▶ _Work task_
Reproduce all of the records exactly.

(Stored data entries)
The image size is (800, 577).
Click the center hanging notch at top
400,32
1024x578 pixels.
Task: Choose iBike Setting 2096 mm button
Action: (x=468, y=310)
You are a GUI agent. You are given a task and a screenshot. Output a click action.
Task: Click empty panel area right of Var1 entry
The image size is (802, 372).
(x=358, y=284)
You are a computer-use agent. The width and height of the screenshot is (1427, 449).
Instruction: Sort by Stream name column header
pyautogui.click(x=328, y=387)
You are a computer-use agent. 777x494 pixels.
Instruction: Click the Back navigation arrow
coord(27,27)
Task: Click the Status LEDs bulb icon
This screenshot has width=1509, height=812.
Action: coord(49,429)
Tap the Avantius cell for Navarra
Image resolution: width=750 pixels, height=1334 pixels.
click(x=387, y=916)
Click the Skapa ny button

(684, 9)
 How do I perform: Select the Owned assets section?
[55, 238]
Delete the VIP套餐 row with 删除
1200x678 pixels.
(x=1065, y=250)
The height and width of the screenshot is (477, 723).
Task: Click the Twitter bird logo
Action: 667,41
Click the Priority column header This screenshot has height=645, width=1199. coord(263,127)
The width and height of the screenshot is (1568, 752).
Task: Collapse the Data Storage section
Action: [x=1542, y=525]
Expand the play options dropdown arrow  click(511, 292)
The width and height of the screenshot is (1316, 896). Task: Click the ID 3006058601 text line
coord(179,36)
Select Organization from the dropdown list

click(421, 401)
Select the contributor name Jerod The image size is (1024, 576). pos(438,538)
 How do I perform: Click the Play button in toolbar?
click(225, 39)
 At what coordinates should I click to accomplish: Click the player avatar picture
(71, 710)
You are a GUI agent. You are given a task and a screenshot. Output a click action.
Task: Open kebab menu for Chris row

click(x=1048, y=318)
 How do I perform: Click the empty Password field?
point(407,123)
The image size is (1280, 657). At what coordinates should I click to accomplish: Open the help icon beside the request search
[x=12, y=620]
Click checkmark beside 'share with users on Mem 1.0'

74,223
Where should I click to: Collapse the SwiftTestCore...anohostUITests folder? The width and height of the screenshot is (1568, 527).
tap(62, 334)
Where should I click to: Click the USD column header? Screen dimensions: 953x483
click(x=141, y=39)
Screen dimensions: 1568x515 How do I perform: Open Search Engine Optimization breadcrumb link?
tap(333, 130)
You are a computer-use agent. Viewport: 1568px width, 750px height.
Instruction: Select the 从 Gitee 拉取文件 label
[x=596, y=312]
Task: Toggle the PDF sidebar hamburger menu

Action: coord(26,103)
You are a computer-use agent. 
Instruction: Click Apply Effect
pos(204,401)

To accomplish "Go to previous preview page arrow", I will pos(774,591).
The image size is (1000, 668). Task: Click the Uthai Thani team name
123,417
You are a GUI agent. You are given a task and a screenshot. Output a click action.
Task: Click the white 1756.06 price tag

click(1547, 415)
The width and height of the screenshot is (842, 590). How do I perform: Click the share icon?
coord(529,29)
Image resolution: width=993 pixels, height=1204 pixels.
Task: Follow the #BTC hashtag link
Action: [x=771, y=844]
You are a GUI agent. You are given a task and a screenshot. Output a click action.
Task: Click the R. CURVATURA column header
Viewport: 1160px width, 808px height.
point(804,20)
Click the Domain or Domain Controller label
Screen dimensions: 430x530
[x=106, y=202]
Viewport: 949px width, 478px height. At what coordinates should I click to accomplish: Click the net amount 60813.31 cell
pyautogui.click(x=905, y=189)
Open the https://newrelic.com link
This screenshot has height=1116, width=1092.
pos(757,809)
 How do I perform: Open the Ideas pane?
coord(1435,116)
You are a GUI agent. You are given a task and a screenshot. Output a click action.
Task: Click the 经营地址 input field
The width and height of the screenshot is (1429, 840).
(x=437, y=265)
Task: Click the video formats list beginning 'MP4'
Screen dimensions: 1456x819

▶ _Solution for this problem_
The image size is (800, 577).
Click the center hanging notch at top
400,32
1024x578 pixels.
Task: Choose iBike Setting 2096 mm button
Action: (x=468, y=310)
You are a GUI agent. You are given a task and a screenshot. Output a click action.
Task: Click empty panel area right of Var1 entry
The image size is (802, 372).
(x=358, y=284)
You are a computer-use agent. The width and height of the screenshot is (1427, 449).
Instruction: Sort by Stream name column header
pyautogui.click(x=328, y=387)
You are a computer-use agent. 777x494 pixels.
Instruction: Click the Back navigation arrow
coord(27,27)
Task: Click the Status LEDs bulb icon
This screenshot has width=1509, height=812.
Action: coord(49,429)
Tap the Avantius cell for Navarra
Image resolution: width=750 pixels, height=1334 pixels.
click(x=387, y=916)
Click the Skapa ny button

(684, 9)
 How do I perform: Select the Owned assets section?
[55, 238]
Delete the VIP套餐 row with 删除
1200x678 pixels.
(x=1065, y=250)
The height and width of the screenshot is (477, 723).
Task: Click the Twitter bird logo
Action: 667,41
Click the Priority column header This screenshot has height=645, width=1199. coord(263,127)
The width and height of the screenshot is (1568, 752).
Task: Collapse the Data Storage section
Action: [x=1542, y=525]
Expand the play options dropdown arrow  click(511, 292)
The width and height of the screenshot is (1316, 896). Task: Click the ID 3006058601 text line
coord(179,36)
Select Organization from the dropdown list

click(421, 401)
Select the contributor name Jerod The image size is (1024, 576). pos(438,538)
 How do I perform: Click the Play button in toolbar?
click(225, 39)
 At what coordinates should I click to accomplish: Click the player avatar picture
(71, 710)
You are a GUI agent. You are given a task and a screenshot. Output a click action.
Task: Open kebab menu for Chris row

click(x=1048, y=318)
 How do I perform: Click the empty Password field?
point(407,123)
The image size is (1280, 657). At what coordinates should I click to accomplish: Open the help icon beside the request search
[x=12, y=620]
Click checkmark beside 'share with users on Mem 1.0'

74,223
Where should I click to: Collapse the SwiftTestCore...anohostUITests folder? The width and height of the screenshot is (1568, 527).
tap(62, 334)
Where should I click to: Click the USD column header? Screen dimensions: 953x483
click(x=141, y=39)
Screen dimensions: 1568x515 How do I perform: Open Search Engine Optimization breadcrumb link?
tap(333, 130)
You are a computer-use agent. Viewport: 1568px width, 750px height.
Instruction: Select the 从 Gitee 拉取文件 label
[x=596, y=312]
Task: Toggle the PDF sidebar hamburger menu

Action: coord(26,103)
You are a computer-use agent. 
Instruction: Click Apply Effect
pos(204,401)

To accomplish "Go to previous preview page arrow", I will pos(774,591).
The image size is (1000, 668). Task: Click the Uthai Thani team name
123,417
You are a GUI agent. You are given a task and a screenshot. Output a click action.
Task: Click the white 1756.06 price tag

click(1547, 415)
The width and height of the screenshot is (842, 590). How do I perform: Click the share icon?
coord(529,29)
Image resolution: width=993 pixels, height=1204 pixels.
Task: Follow the #BTC hashtag link
Action: [x=771, y=844]
You are a GUI agent. You are given a task and a screenshot. Output a click action.
Task: Click the R. CURVATURA column header
Viewport: 1160px width, 808px height.
point(804,20)
Click the Domain or Domain Controller label
Screen dimensions: 430x530
[x=106, y=202]
Viewport: 949px width, 478px height. At what coordinates should I click to accomplish: Click the net amount 60813.31 cell
pyautogui.click(x=905, y=189)
Open the https://newrelic.com link
This screenshot has height=1116, width=1092.
pos(757,809)
 How do I perform: Open the Ideas pane?
coord(1435,116)
You are a GUI agent. You are given a task and a screenshot. Output a click action.
Task: Click the 经营地址 input field
The width and height of the screenshot is (1429, 840).
(x=437, y=265)
Task: Click the video formats list beginning 'MP4'
Screen dimensions: 1456x819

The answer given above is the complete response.